• DATA SECTION:
[Start of section]
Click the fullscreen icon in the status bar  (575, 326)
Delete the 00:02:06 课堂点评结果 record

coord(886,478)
[End of section]
[Start of section]
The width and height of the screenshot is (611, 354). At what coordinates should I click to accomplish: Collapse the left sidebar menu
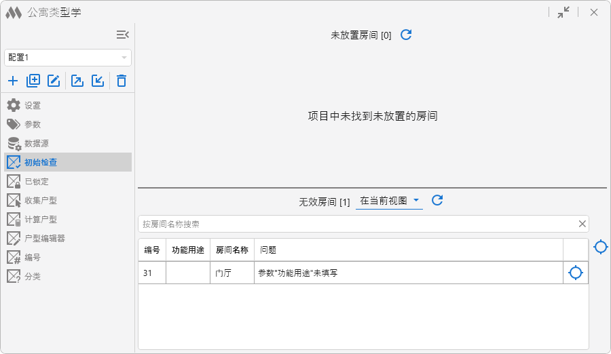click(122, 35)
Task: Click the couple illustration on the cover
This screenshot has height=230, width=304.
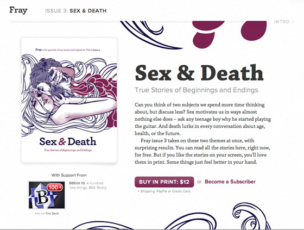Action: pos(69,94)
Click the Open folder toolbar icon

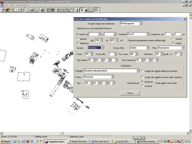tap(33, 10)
[End of section]
[Start of section]
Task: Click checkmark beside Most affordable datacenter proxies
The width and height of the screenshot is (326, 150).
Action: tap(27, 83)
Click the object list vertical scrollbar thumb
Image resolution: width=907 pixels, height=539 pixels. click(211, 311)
[End of section]
Only lines containing the word "Task" should appear in the answer, and every such line from the records above must be there.

• EXPECTED ANSWER:
Task: Click the couple illustration on the cover
Task: Click checkmark beside Most affordable datacenter proxies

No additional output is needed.